The heart of the Janta ka Faisla is the jury and the life experiences and wisdom they bring to the verdict. A jury of migrants from Chhattisgarh was selected through an intensive process, starting with an initial list of 1.5 lakh migrants collated from various NGO and volunteer databases, followed by an automated round of calls with about 15000 migrants at the end of which several rounds of interviews led to the 15 member panel of jurors.

Janta Ka Faisla (JKF) is a platform for deliberative democracy that seeks to address the needs of migrant workers and represents them as full citizens of India. It offers migrants an opportunity to participate in a jury that addresses the challenges of Indian society, whether they are from Samaaj, Sarkaar or Bazaar. Chaupal, in partnership with Socratus Foundation and National Foundation for India (NFI), is organising the first Janta ka Faisla in Raipur from July 11th – 14th that will place migrant workers at the centre stage, drawn from different occupations and regions from Chhattisgarh.

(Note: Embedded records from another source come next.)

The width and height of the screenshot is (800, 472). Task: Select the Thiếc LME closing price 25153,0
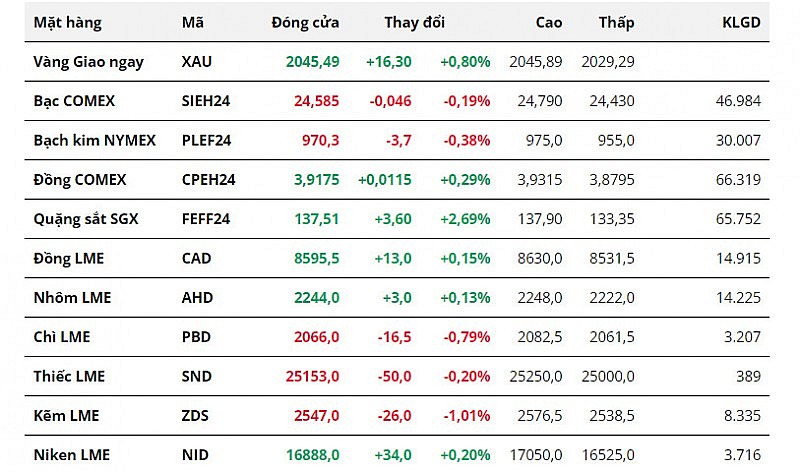click(309, 376)
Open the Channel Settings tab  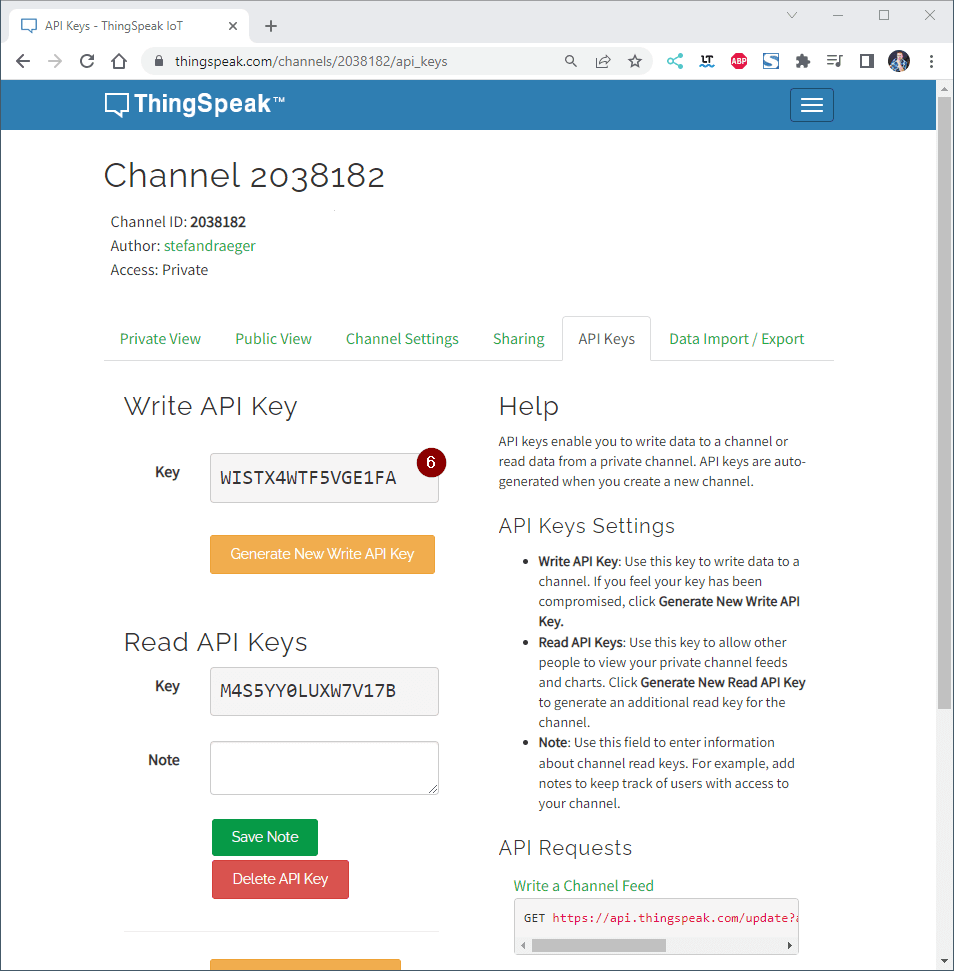(402, 339)
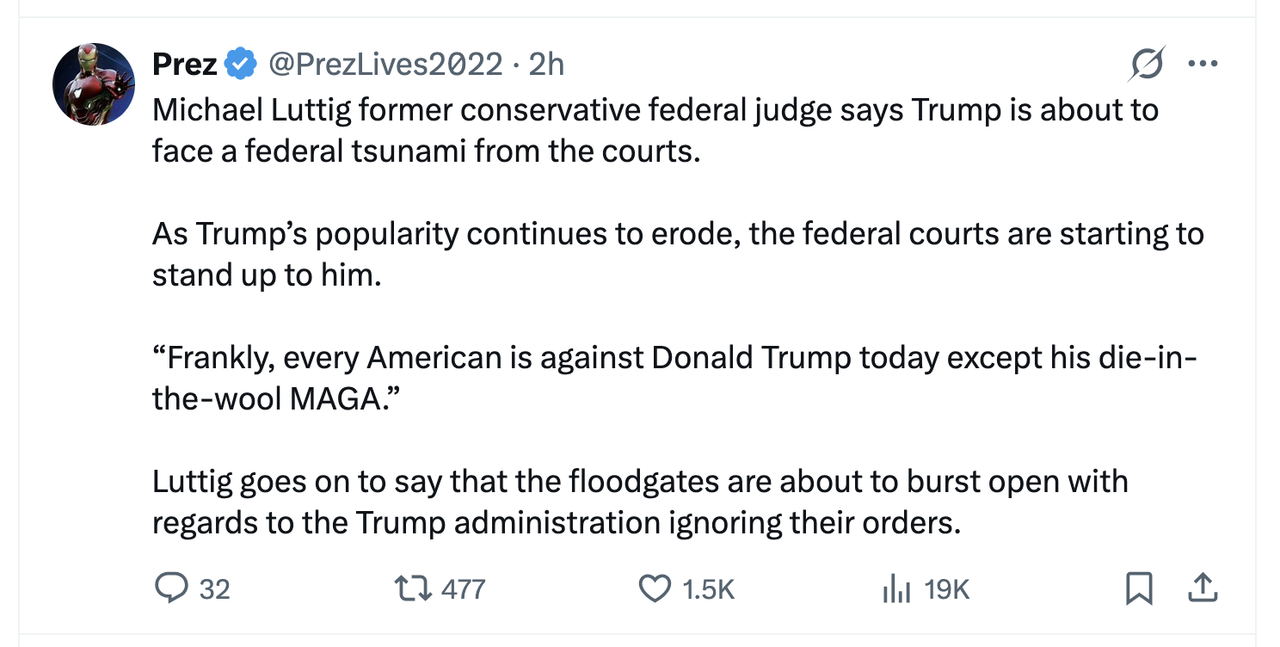Viewport: 1280px width, 647px height.
Task: Click the quoted "Frankly, every American" paragraph
Action: [x=674, y=379]
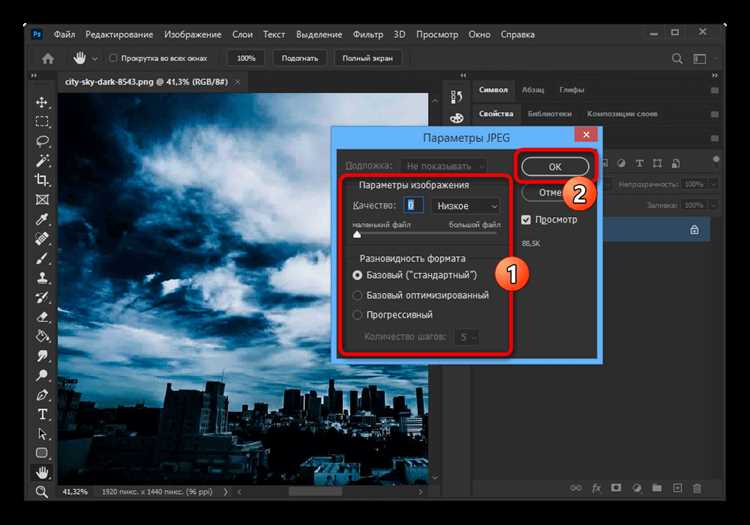Click the Качество value input field
750x525 pixels.
(413, 206)
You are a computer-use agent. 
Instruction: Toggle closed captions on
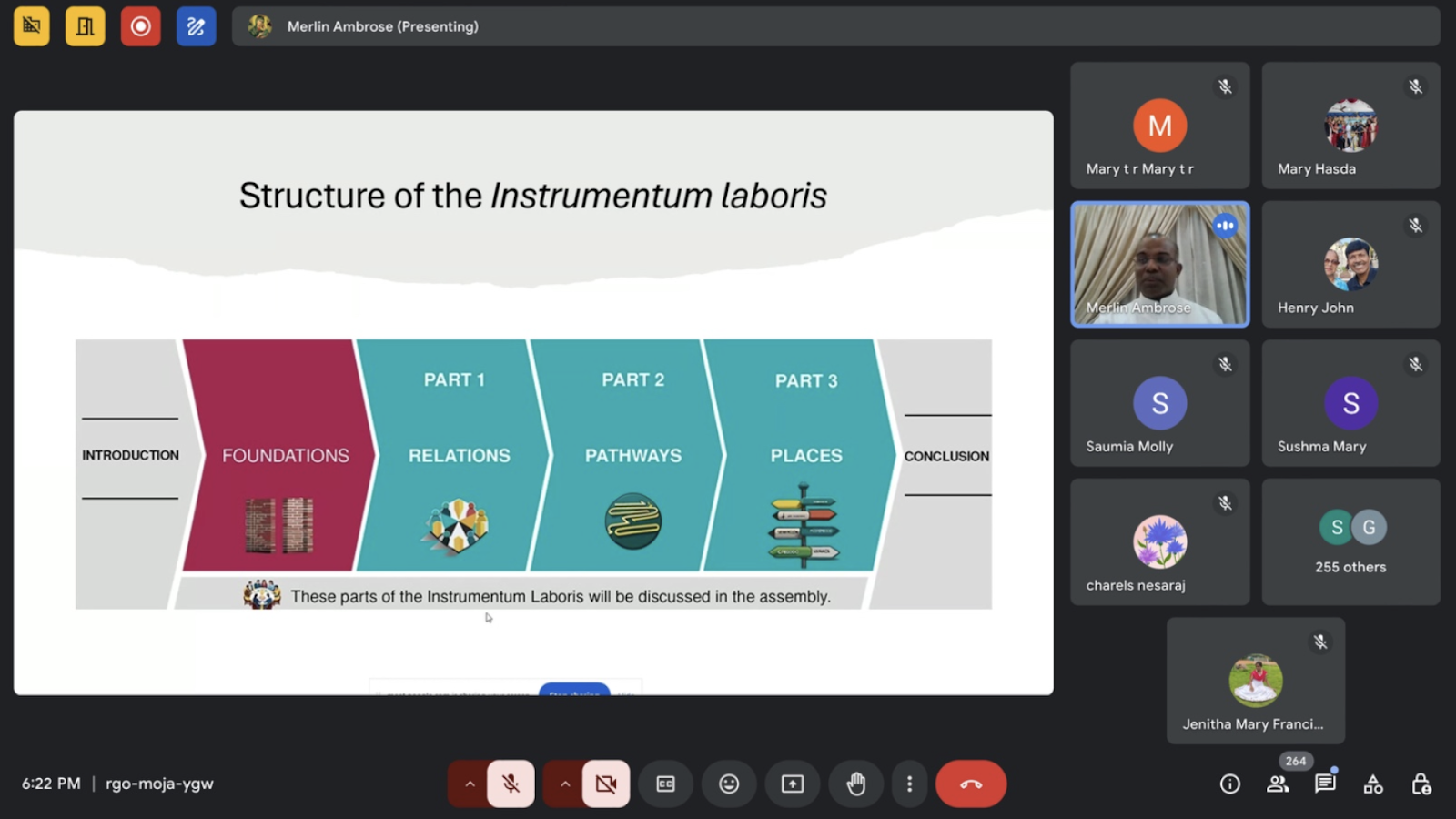coord(666,784)
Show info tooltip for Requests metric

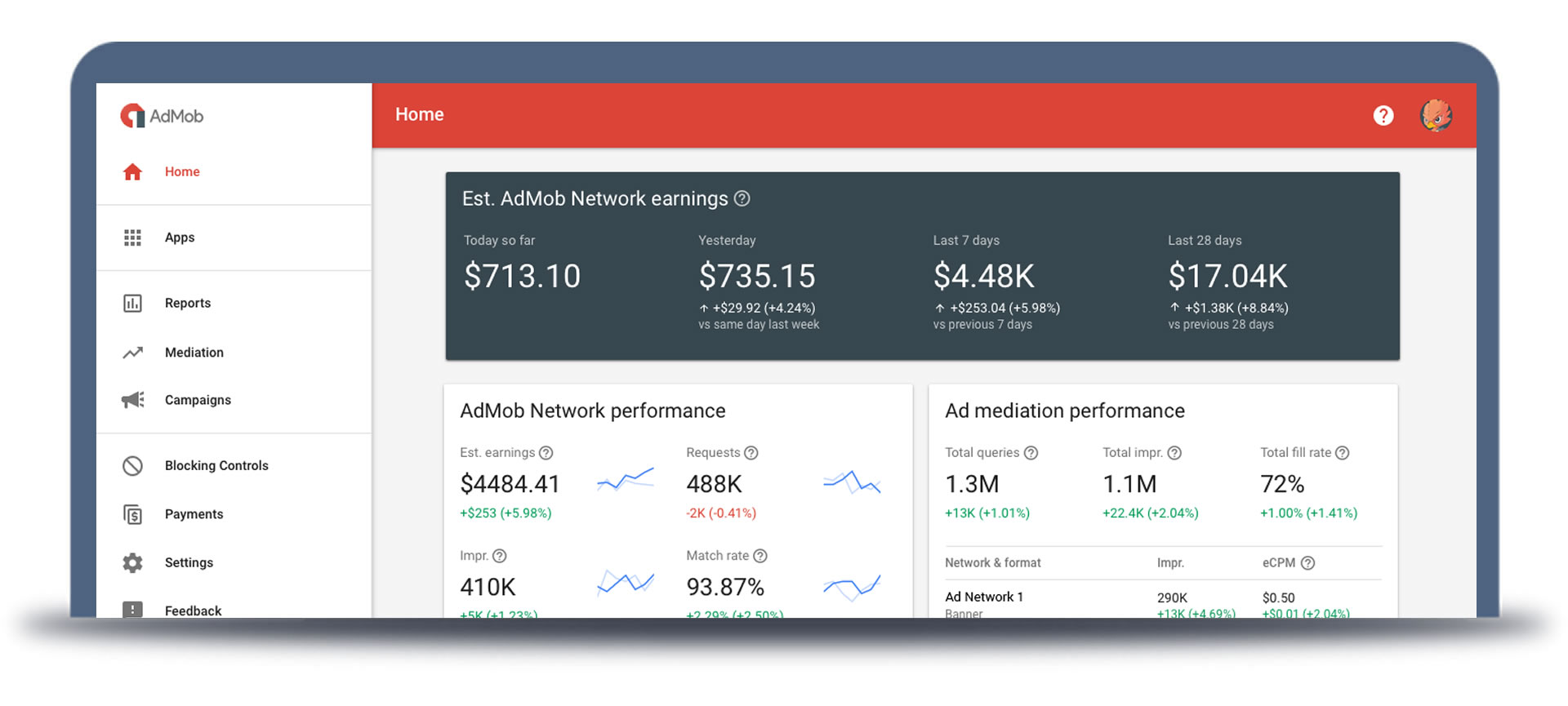pyautogui.click(x=751, y=453)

The jury will hear from a range of experts on topics such as employment conditions at destination, i.e., wage rates, timely payments, workers’ health and safety, and alternatively, local livelihoods in agriculture and non-agricultural industries, livelihoods based on the commons, including forests and inland fisheries; migrants’ entitlements to food security and health and how government schemes such as the PDS can deliver those entitlements in both source and destination states. However, the JKF platform is not intended for a discussion on policies for migrants alone as that would frame them as a special interest group asking for support from the state.

The heart of the Janta ka Faisla is the jury and the life experiences and wisdom they bring to the verdict. A jury of migrants from Chhattisgarh was selected through an intensive process, starting with an initial list of 1.5 lakh migrants collated from various NGO and volunteer databases, followed by an automated round of calls with about 15000 migrants at the end of which several rounds of interviews led to the 15 member panel of jurors.

The final composition of the jury reflects gender, occupation and source and destination diversity, and is designed to add much-needed diversity of voices to policy-making dominated by specialists. These are voices unconstrained by subject boundaries and ideologies and enriched by real life experiences and worldviews.

In short, the JKF is deliberative democracy at work in creating a society of the people, for the people and by the people. We hope and expect that the deliberations and the verdict of the first Janta ka Faisla will become a model for how Indian society should learn from its most vulnerable citizens, both helping them live a life of dignity and in creating a better world for all of us.